TAMPA — On reality shows like “Selling New York” and “Hot Listings Miami,” real estate is all tense decisions — should I buy or not? — and agents in heavy eyeliner, but in the real world, cold callers like Bill Dallas toil from one “No, thank you” to the next.
Dallas, 50, is among a small breed of real estate agents working in the Tampa Bay area’s ultratight housing market, who persuade homeowners to list their homes for sale through old-school cold calls and knocks on doors.
Every morning from 8 to 11, he stares at lists of homeowners on two flat-screen monitors, with a Bluetooth headset clipped to his ear and his shoulders swaying left to right as his automatic dialer rings up three numbers at a time.
“Hello, hello,” he pipes up, breaking away from a reporter when the dialer hits on a live person. “Hi, I was calling about your home on Clark Avenue. Are you the owner?”
With that morsel of success — someone actually picking up the phone — Dallas and his cold-calling brethren embark on a quest to convert names from purchased lists of homeowners into “contacts” and eventually into sales appointments.
“Every ‘no’ is one step closer to a ‘yes,’ ” Dallas said.
The Tampa Bay area is undergoing a baffling housing recovery of contradictory indicators. For example, the median sale price of a single-family home has risen by more than 20 percent over the past year, which is good.

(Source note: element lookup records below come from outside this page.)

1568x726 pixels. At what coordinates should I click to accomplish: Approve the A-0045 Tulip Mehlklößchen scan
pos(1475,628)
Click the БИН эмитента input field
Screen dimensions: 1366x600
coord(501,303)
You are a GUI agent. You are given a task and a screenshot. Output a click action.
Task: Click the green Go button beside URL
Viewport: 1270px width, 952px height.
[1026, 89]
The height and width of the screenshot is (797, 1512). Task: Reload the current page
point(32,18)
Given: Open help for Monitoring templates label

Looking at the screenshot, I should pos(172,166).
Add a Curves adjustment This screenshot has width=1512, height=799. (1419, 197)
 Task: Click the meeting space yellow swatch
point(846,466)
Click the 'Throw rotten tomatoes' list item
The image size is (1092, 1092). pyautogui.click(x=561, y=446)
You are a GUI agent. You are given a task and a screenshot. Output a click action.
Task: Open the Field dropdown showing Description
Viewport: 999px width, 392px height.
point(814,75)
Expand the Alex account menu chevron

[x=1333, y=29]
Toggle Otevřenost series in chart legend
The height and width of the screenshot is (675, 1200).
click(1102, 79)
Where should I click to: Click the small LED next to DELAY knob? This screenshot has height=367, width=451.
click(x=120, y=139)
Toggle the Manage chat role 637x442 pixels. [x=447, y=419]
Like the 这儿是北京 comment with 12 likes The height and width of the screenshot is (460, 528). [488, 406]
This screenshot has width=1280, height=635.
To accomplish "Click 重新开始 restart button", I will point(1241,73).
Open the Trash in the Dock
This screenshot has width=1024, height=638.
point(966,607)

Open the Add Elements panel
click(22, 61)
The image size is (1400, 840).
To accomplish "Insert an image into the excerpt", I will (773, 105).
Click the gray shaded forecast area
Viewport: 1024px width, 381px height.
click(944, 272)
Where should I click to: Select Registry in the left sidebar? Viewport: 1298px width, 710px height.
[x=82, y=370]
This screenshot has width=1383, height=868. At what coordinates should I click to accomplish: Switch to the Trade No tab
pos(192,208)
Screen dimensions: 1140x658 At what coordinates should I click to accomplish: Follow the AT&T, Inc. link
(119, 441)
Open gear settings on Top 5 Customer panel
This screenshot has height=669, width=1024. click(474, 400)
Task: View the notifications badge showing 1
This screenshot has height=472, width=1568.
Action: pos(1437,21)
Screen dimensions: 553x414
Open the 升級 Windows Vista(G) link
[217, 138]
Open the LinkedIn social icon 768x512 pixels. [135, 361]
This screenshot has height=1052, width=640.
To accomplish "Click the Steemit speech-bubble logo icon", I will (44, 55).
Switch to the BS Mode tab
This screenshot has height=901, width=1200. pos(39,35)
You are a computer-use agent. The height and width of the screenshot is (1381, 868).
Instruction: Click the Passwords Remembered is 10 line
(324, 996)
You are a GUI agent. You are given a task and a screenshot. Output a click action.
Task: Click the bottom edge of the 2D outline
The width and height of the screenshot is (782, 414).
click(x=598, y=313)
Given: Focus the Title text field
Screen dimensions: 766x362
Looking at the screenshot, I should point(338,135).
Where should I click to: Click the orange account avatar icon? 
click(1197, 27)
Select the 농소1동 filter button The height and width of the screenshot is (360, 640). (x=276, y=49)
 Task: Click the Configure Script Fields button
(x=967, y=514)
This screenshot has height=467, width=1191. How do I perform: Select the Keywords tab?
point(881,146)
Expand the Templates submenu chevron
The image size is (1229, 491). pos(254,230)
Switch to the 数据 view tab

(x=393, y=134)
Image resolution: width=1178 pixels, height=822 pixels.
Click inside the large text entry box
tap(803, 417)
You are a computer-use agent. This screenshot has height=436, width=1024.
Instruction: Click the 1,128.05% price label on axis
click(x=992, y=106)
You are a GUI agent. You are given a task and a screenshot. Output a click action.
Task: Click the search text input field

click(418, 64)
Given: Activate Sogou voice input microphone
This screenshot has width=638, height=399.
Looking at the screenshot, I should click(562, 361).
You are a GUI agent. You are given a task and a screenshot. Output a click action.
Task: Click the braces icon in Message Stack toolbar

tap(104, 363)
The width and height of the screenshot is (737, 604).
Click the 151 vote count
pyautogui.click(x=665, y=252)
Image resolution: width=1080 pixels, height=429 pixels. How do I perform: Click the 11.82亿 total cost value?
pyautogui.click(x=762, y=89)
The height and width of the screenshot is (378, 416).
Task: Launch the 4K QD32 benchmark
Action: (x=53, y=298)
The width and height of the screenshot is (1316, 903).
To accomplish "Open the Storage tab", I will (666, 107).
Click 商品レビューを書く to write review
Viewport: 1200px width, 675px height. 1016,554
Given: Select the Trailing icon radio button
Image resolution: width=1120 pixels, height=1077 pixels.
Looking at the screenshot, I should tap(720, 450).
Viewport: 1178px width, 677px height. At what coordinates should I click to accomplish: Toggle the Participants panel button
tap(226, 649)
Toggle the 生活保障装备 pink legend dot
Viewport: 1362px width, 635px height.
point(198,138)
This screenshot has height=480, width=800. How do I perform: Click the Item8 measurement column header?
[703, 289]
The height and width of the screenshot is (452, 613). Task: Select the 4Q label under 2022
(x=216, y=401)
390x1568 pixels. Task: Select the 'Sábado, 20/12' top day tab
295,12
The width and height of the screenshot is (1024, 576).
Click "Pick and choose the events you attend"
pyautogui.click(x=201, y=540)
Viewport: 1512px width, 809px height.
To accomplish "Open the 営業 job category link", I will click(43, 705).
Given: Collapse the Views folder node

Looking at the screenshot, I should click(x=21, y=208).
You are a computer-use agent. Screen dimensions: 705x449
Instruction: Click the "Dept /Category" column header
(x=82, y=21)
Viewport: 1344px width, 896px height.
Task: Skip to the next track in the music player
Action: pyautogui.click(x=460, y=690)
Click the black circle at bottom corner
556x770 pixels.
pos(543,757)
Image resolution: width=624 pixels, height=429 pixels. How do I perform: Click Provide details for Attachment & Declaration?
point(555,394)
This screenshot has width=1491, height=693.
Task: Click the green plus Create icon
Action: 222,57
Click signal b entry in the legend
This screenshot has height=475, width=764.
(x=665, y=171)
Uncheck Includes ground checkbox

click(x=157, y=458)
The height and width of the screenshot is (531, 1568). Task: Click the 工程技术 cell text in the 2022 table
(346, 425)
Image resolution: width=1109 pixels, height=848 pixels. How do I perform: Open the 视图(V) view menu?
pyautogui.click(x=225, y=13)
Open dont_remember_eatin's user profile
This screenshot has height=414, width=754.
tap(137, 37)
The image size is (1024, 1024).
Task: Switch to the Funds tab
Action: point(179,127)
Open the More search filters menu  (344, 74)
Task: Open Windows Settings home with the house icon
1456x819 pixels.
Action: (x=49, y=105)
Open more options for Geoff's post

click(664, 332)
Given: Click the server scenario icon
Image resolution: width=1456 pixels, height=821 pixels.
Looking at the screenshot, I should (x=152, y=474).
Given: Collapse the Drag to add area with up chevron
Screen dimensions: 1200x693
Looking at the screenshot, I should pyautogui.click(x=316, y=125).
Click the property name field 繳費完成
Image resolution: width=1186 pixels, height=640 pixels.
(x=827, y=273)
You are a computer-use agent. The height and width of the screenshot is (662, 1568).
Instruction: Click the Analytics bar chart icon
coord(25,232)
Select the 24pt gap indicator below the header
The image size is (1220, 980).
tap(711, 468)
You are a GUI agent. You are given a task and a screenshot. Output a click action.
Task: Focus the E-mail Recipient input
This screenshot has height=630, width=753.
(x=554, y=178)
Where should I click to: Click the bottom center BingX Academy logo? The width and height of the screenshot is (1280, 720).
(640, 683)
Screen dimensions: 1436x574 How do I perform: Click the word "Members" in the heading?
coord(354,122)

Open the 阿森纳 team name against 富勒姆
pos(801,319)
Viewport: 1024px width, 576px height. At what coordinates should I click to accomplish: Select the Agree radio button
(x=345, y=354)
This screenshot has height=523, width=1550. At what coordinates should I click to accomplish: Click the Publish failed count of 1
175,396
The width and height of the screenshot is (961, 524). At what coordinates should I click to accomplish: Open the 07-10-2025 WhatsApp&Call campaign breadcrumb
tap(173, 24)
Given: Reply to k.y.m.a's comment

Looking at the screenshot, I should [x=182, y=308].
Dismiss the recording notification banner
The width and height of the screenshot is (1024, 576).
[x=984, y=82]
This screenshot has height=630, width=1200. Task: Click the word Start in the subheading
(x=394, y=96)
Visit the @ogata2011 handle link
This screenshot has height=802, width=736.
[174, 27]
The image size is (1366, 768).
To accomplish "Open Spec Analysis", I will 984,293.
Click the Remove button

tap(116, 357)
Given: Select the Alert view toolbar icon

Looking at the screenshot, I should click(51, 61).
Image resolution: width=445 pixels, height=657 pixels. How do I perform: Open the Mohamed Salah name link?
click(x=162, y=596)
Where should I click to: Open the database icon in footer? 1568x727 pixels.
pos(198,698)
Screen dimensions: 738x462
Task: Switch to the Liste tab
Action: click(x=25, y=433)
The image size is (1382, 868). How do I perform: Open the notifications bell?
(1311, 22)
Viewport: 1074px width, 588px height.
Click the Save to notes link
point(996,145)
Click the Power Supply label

But, 43 percent of local homeowners with a mortgage are underwater by at least 25 percent, a research firm called RealtyTrac recently said.
Meantime, the inventory of homes on the market in Hillsborough County has shrunk from an astronomical 25 months of inventory in early 2008 to just 3.9 months today, Greater Tampa Association of Realtors figures show. Hungry investors are partly the cause.
Especially at a premium are homes and lots for sale in South Tampa, where homebuilders are scrambling to find modest houses for sale, tear them down and rebuild $750,000 custom-built homes.
Helping builders find them are people like Dallas, for whom real estate is all about numbers.
Every conversation with a live human means $20 in income, after dividing his income by contacts made, Dallas says.
Every 100 conversations leads to an appointment.
Dallas is a Philadelphia native and Drexel University alumnus who spent a career selling things, most recently for Honeywell and, before that selling computer gear for a local contract manufacturing firm.
He joined Prudential Tropical Realty in 2007 after the market had already crashed.
“I never wanted to get downsized again, and I don’t want to travel a lot,” Dallas said.
He started in Tropical Realty’s “bullpen” area, where junior agents operate from cubicles, and moved up into an office with a window.
Dallas is analytical, less chatty than many other Realtors, he said, and with a bent toward getting to the point. He also has a pleasant phone demeanor and a tolerance for abrupt hangups by people who don’t fancy a sales call as they’re heading out the door for work.
In sales, it’s important to mimick the emotion of the potential customer, he says. It builds rapport.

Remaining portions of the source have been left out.